Polyether polyols are useful flexible segments for polyurethanes, thermoplastic elastomers, and unsaturated polyester resins. Commercial polyethers such as poly(propylene oxide), poly(ethylene oxide), and poly(tetrahydrofuran) are commonly made by ring-opening polymerization of cyclic ethers. Poly(tetrahydrofuran) and poly(ethylene oxide) have primary hydroxyl end groups, which offer high reactivity with polyisocyanates in urethane reactions and fast esterification in making unsaturated polyester resins and thermoplastic polyesters. Poly(tetrahydrofuran) and poly(ethylene oxide) are also crystalline and solids at room temperature. Non-crystalline, liquid polyethers are often desirable for use in coatings, sealants, adhesives, and elastomers because they are easily handled and can offer flexibility advantages over crystalline polyethers. Poly(ethylene oxide) is water soluble, and elastomers or coatings made from it typically have poor water resistance. Poly(propylene oxide) is non-crystalline and more hydrophobic, but it has secondary hydroxyl end groups, so it lacks the desired high reactivity of poly(tetrahydrofuran) or poly(ethylene oxide).
A valuable polyether would have) reactive primary hydroxyl end groups like poly(tetrahydrofuran) or poly(ethylene oxide), but would also be non-crystalline like poly(propylene oxide). One polyether with these advantages is poly(2-methyl-1,3-propanediol), also known as poly(3-methyloxetane).
Poly(2-methyl-1,3-propanediol) has primary hydroxyl end groups and is non-crystaliine because of the presence Of the methyl group. The polymer can be made by cationic ring-opening polymerization of 3-methyloxetane as Motoi et al. teach in U.S. Pat. No. 4,672,1413-Methyloxetane can be made from 2-methyl-1,3-propanediol (see, e.g., U.S. Pat. Nos. 3,006,926 and 5,081,268), but its synthesis is extremely challenging, and yields are typically quite low (20-30%). In addition, the monomer is highly reactive, so it must be handled with care. Because 3-methyloxetane is not easy to make, polymers made from it have not become commercially available.
Even if an economical way to synthesize 3-methyloxetane could be developed, its polymerization has some disadvantages.

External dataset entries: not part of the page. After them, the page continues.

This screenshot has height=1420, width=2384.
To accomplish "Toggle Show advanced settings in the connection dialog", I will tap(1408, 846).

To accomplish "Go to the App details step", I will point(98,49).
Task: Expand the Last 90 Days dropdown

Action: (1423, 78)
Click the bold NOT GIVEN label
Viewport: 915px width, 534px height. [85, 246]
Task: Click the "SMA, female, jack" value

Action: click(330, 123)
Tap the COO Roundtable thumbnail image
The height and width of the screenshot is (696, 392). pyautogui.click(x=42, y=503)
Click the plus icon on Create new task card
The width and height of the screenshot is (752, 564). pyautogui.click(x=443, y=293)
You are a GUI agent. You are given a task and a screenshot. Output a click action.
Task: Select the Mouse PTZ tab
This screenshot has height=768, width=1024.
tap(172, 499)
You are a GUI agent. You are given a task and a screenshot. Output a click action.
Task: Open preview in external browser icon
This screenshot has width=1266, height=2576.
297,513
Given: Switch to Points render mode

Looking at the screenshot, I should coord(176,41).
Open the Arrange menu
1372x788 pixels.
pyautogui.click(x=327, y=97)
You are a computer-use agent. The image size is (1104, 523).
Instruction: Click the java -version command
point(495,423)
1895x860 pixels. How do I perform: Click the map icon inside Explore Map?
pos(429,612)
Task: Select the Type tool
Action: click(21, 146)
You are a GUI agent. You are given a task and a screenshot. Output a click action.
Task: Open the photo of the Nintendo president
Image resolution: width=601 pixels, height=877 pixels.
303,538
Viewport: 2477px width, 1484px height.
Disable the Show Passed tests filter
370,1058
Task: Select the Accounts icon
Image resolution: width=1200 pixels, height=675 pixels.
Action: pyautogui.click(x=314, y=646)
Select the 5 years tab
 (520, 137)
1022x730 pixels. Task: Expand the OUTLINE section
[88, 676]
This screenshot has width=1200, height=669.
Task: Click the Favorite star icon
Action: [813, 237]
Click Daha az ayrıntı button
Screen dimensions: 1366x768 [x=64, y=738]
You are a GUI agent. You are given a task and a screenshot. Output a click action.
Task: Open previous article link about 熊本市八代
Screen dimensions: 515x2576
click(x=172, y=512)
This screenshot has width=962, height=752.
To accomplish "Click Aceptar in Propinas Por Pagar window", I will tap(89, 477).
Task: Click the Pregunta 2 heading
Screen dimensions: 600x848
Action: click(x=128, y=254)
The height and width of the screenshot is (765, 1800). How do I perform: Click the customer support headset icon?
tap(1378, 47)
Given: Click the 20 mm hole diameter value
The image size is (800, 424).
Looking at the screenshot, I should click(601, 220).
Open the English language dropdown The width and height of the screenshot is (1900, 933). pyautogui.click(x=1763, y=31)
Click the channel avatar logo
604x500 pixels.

First, because 3-methyloxetane polymerizes so rapidly, it is hard to limit the degree of polymerization to make low-molecular-weight oligomers that have potential value as reactive diluents or chain extenders for polyurethanes, or as diol components for unsaturated polyester resin and thermoplastic polyester synthesis. Usually, molecular weights will be greater than about 1000, although Motoi et al. do report a polymer having degree of polymerization=4 (see Example 1 of U.S. Pat. No. 4,672,141). In addition, the reaction is quite exothermic, which makes heat removal from the reactor an issue.
In sum, a process that would allow an economical synthesis of poly(2-methyl-1,3-propanediol) without requiring preparation or polymerization of 3-methyloxetane would be valuable.
One potential route to polyethers is glycol dehydration. Usually, however, ring-opening polymerization is a more economical and feasible approach. Poly(tetrahydrofuran), for example, is readily made by polymerizing tetrahydrofuran with strong acid catalysts. This polymer cannot be made by dehydrating 1,4-butanediol because cyclization to give tetrahydrofuran is much more favorable. Even 1,6-diols cyclize to form 5-membered cyclic ethers in the presence of an acid catalyst (e.g., 1,6-hexanediol gives 2-ethyltetrahydrofuran). Dehydration of 1,2-diols tends to give dioxanes rather than the desired polyether. In sum, glycol dehydration has not been widely used for making polyethers.
A simple way to make poly(2-methyl-1,3-propanediol), a polymer having low crystallinity and primary hydroxyl end groups, is needed. Preferably, the process would overcome the need to prepare and polymerize 3-methyloxetane. A particularly valuable process would use simple catalysts and ordinary reaction conditions. A valuable process would provide a way to limit the molecular weight of the poly(2-methyl-1,3-propanediol) to give dimers and trimers useful as reactive diluents or chain extenders for polyurethanes, and as components for unsaturated polyester resins and thermoplastic polyesters.